For each entry in the listing, produce an exact copy.
————————
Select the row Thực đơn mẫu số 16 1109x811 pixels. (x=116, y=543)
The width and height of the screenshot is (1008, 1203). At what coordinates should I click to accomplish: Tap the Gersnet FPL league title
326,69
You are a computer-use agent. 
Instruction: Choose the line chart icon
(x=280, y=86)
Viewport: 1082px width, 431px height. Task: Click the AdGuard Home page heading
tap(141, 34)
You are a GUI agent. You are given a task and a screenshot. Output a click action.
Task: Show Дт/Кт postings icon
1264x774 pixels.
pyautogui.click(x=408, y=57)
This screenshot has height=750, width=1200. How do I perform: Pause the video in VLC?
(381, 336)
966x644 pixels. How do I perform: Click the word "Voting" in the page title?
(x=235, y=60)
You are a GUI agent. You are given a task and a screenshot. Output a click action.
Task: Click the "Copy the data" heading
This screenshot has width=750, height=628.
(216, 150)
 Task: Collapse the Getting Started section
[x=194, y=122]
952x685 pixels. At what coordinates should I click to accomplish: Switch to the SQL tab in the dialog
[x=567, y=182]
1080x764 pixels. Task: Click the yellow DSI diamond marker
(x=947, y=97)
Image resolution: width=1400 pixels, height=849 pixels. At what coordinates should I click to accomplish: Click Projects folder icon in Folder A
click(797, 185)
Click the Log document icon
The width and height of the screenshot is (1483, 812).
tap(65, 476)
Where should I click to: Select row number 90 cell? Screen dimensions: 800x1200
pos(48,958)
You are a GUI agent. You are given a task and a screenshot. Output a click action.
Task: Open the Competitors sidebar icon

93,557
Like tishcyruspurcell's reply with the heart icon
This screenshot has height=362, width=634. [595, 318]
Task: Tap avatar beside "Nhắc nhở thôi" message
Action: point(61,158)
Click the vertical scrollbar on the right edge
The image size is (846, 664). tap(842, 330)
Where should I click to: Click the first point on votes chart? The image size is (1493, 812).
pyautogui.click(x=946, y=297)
————————
[RESULT OF THE TASK]
Select the row Thực đơn mẫu số 16 1109x811 pixels. (x=116, y=543)
The width and height of the screenshot is (1008, 1203). At what coordinates should I click to accomplish: Tap the Gersnet FPL league title
326,69
You are a computer-use agent. 
Instruction: Choose the line chart icon
(x=280, y=86)
Viewport: 1082px width, 431px height. Task: Click the AdGuard Home page heading
tap(141, 34)
You are a GUI agent. You are given a task and a screenshot. Output a click action.
Task: Show Дт/Кт postings icon
1264x774 pixels.
pyautogui.click(x=408, y=57)
This screenshot has height=750, width=1200. How do I perform: Pause the video in VLC?
(381, 336)
966x644 pixels. How do I perform: Click the word "Voting" in the page title?
(x=235, y=60)
You are a GUI agent. You are given a task and a screenshot. Output a click action.
Task: Click the "Copy the data" heading
This screenshot has width=750, height=628.
(216, 150)
 Task: Collapse the Getting Started section
[x=194, y=122]
952x685 pixels. At what coordinates should I click to accomplish: Switch to the SQL tab in the dialog
[x=567, y=182]
1080x764 pixels. Task: Click the yellow DSI diamond marker
(x=947, y=97)
Image resolution: width=1400 pixels, height=849 pixels. At what coordinates should I click to accomplish: Click Projects folder icon in Folder A
click(797, 185)
Click the Log document icon
The width and height of the screenshot is (1483, 812).
tap(65, 476)
Where should I click to: Select row number 90 cell? Screen dimensions: 800x1200
pos(48,958)
You are a GUI agent. You are given a task and a screenshot. Output a click action.
Task: Open the Competitors sidebar icon

93,557
Like tishcyruspurcell's reply with the heart icon
This screenshot has height=362, width=634. [595, 318]
Task: Tap avatar beside "Nhắc nhở thôi" message
Action: point(61,158)
Click the vertical scrollbar on the right edge
The image size is (846, 664). tap(842, 330)
Where should I click to: Click the first point on votes chart? The image size is (1493, 812).
pyautogui.click(x=946, y=297)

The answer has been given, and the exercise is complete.